(Saved data entries)
+ + + + +

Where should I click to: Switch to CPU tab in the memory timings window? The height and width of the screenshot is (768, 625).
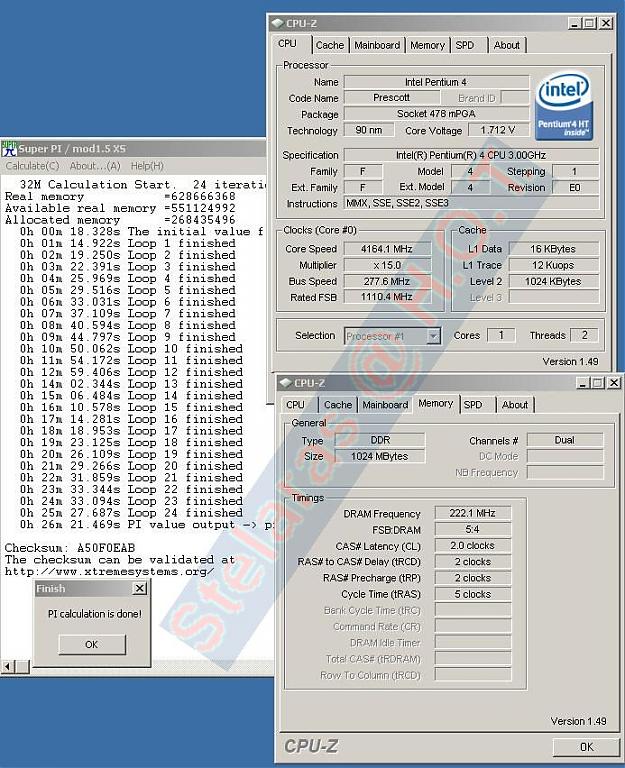click(295, 405)
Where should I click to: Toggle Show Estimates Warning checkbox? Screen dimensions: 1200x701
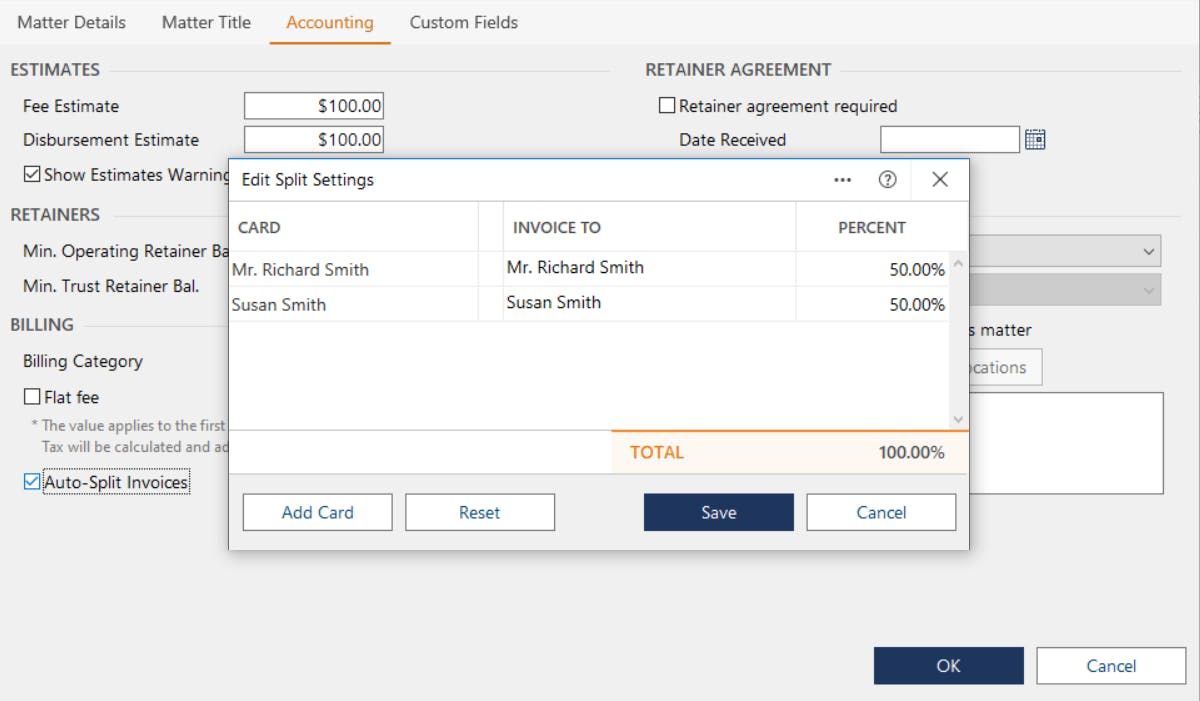point(32,175)
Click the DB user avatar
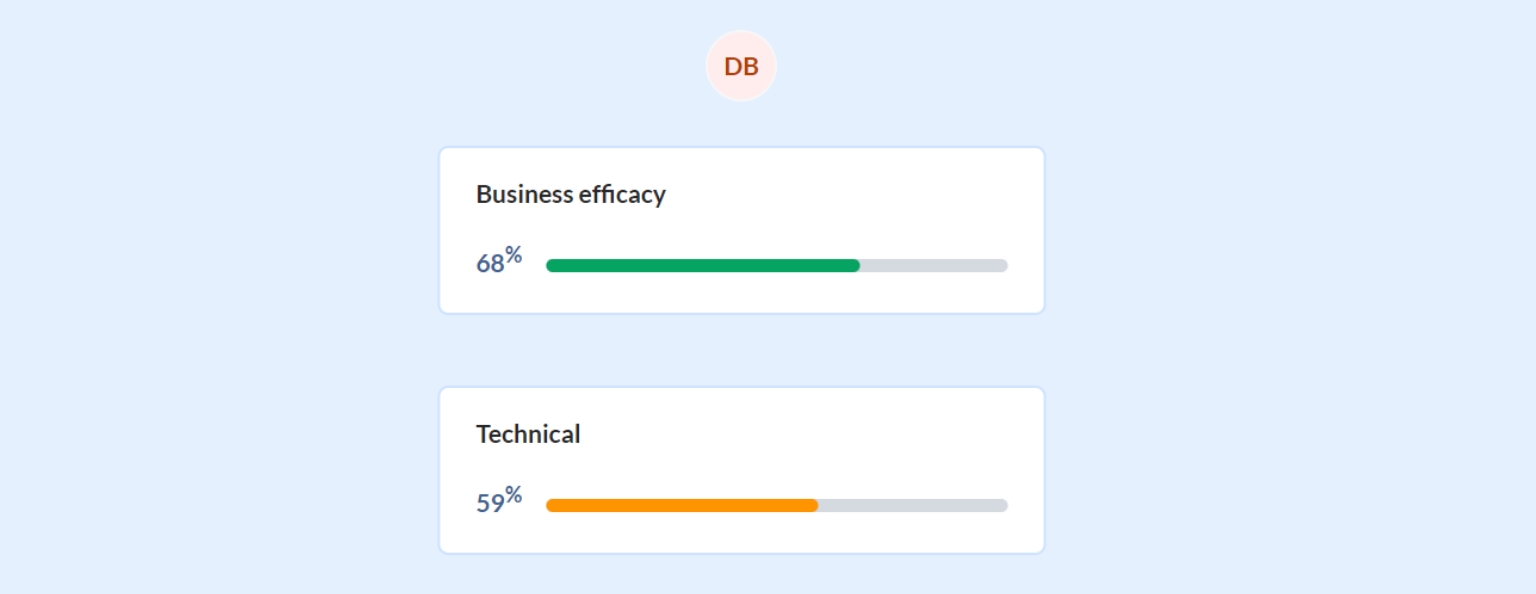Screen dimensions: 1536x594 741,66
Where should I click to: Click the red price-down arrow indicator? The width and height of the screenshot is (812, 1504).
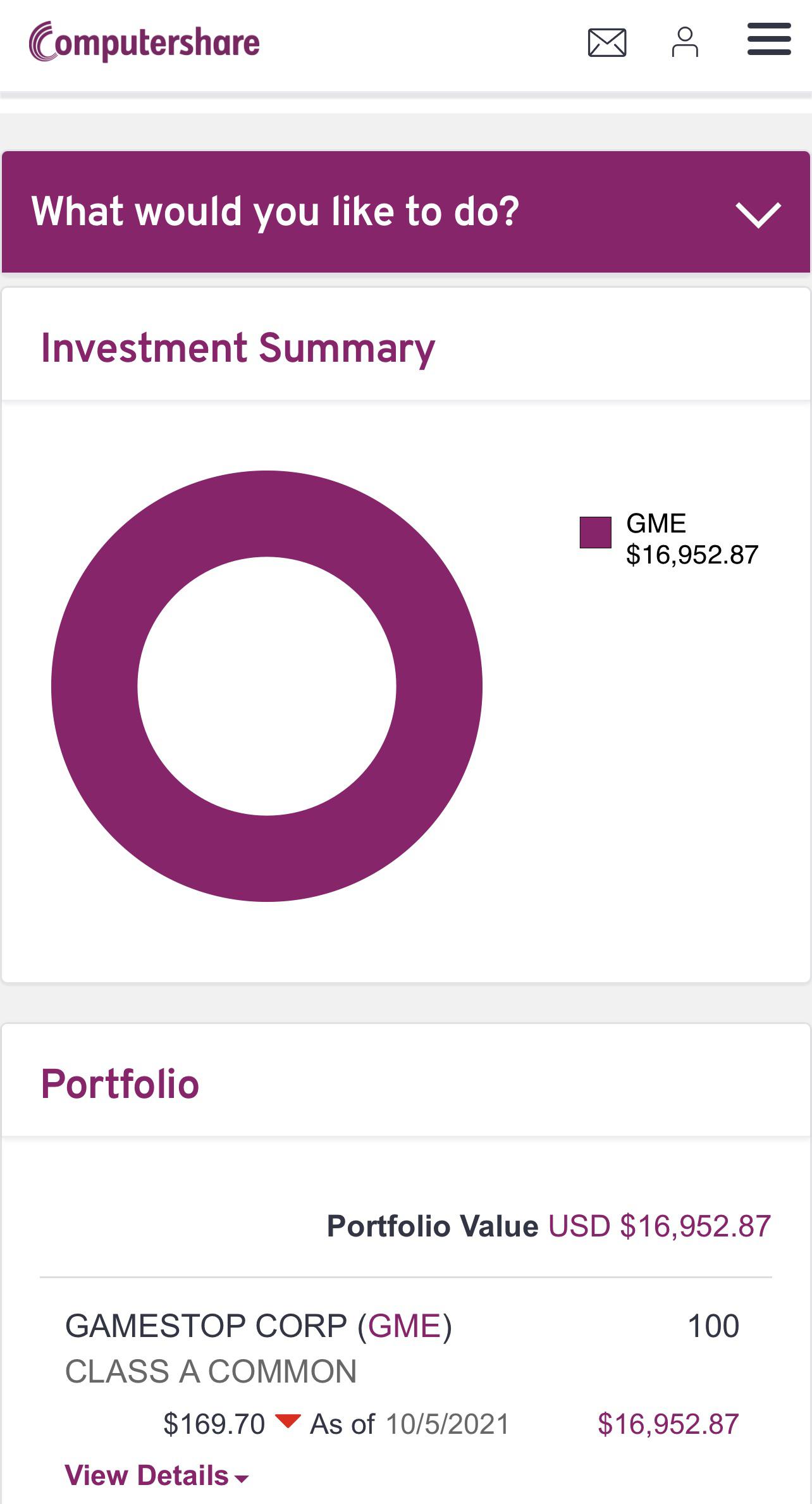point(288,1421)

+ + + + +

_Exercise directions_. Your copy should consist solely of the lines from the line containing "Click the DB user avatar" through the last line of the records above, reproduced exactly, with the pictures left out.

_Response_.
Click the DB user avatar
Screen dimensions: 1536x594 741,66
Where should I click to: Click the red price-down arrow indicator? The width and height of the screenshot is (812, 1504).
point(288,1421)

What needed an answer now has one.